Domestic solar manufacturing capacity in India is almost 60 percent of the market’s power, comprising of approximately 6 Gigawatts of the total 10 Gigawatts, stated Mercom. However, the manufacturers in India managed to cover only 10-15 % of the Indian market.
An analyst from Mercom India quoted, “On top of that there are no government programs to help domestic manufacturers. Considering where the market is today, they will find it is extremely tough to compete with the Chinese players on price.”
According to expert analysts, if the government instructs the domestic content requirement on modules for airports, railways, ports and other sectors, manufacturers in India could claim some market share. According to the domestic content requirement (DCR) category, it is mandate for the solar projects in our country to utilize solar modules and cells manufactured domestically in India.
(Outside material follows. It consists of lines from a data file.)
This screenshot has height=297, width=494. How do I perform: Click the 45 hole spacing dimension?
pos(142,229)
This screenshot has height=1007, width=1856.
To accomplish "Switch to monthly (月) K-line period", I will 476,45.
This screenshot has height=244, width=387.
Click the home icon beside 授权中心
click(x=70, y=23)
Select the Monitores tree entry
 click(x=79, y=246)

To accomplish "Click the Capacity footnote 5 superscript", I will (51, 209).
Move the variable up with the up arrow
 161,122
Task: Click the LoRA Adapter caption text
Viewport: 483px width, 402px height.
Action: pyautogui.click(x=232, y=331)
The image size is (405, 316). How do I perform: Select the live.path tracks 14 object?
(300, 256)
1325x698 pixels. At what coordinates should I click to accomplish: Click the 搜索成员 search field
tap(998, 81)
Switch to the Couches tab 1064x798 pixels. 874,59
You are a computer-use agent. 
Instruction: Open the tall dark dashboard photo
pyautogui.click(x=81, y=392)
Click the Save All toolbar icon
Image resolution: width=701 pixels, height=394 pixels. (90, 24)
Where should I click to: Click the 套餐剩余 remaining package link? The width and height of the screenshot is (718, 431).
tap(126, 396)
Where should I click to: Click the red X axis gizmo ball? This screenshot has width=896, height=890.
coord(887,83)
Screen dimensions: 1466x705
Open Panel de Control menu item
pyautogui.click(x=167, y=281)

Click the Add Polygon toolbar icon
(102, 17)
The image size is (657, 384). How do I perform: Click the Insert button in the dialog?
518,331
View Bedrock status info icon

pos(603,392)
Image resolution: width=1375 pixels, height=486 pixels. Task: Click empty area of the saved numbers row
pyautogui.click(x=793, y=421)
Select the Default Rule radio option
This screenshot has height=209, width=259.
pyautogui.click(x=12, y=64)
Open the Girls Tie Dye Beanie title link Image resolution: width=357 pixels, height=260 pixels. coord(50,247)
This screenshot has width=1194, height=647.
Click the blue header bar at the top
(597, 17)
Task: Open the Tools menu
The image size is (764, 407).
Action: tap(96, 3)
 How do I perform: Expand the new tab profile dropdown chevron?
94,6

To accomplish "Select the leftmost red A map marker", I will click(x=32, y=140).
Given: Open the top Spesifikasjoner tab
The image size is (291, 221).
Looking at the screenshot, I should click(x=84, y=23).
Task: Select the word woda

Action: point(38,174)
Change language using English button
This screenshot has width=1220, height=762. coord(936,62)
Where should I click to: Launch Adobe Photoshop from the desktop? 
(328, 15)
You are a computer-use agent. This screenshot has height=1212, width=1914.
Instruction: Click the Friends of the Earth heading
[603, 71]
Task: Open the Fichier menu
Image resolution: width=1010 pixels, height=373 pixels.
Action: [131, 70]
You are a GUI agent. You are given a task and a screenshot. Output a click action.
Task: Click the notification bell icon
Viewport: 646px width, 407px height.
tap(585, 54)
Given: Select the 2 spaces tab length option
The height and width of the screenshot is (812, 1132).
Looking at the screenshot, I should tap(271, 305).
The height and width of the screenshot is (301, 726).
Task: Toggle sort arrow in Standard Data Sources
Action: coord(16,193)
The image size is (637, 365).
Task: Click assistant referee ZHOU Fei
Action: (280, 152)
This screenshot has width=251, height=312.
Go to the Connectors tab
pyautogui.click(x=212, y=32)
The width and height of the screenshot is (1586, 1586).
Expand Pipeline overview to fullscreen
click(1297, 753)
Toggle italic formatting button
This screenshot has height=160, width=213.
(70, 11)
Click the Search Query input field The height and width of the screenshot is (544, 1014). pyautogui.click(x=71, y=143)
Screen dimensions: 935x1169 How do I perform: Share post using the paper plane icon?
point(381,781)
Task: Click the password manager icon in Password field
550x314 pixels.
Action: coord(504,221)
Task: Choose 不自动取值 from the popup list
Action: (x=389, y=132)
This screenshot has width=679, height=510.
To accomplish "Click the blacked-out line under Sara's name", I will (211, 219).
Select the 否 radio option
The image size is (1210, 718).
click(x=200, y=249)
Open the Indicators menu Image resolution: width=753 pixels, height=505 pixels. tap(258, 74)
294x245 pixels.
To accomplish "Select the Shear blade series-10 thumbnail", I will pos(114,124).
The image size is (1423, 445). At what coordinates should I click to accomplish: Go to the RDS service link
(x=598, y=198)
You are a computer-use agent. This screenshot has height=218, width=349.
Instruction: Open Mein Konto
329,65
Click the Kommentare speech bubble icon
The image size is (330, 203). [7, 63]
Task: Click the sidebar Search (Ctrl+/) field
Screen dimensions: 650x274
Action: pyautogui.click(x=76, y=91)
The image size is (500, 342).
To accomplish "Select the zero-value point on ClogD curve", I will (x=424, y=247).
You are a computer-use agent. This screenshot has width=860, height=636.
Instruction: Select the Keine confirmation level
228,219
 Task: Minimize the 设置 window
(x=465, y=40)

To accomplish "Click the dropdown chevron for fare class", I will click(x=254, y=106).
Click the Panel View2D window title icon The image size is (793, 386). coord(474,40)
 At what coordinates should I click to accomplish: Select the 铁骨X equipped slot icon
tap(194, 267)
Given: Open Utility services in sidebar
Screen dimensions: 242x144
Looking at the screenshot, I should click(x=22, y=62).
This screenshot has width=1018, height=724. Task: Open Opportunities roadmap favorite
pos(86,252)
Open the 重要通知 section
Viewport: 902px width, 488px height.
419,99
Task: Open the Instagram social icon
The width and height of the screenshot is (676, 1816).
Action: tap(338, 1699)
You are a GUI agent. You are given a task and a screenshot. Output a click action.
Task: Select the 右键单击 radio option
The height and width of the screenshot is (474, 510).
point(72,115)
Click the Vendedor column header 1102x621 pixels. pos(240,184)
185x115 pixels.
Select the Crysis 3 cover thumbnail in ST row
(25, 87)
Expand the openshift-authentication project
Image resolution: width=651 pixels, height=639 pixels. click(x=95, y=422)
This was started in the beginning of the year 2010 at the Jawaharlal Nehru National Solar Mission (JNNSM). This was introduced with the aim to create a robust and healthy manufacturing base, which will boost and promote India as a solar hub. However, with the volatile market dynamics and the rise of China as the manufacturing center, the DCR category tenders are halted.
The solar projects in the first batch of the year 2010-2011, under the JNNSM policy, which were based on crystalline silicon technology, were mandatorily required to use modules that were manufactured in India. The second batch of solar projects in the FY 2011-2012 were also required to abide by the same condition. However, a clause was added that stated PV modules made from concentrator PV cells or thin film technologies can be sourced from other countries.
According to an official at the Solar Energy Corporation of India (SECI), gradually the developers realized that there was a possibility of increasing the profits by sourcing materials under the open category.
In the year 2011 and 2012, module prices dropped from $1.80 per Watt to $0.65 per Watt, which is almost sixty five percent drop. Manufacturers in China captured most of the global market, including India, and released cheap Chinese modules into the market. This refrained the developers from buying expensive domestic panels.
According to Mercom, the non-DCr modules manufactured in India cost almost 10-15 percent higher than the Chinese modules. Auctions grew more competitive, and it seemed projects were feasible only with the help of Chinese modules, whose price kept falling with every quarter.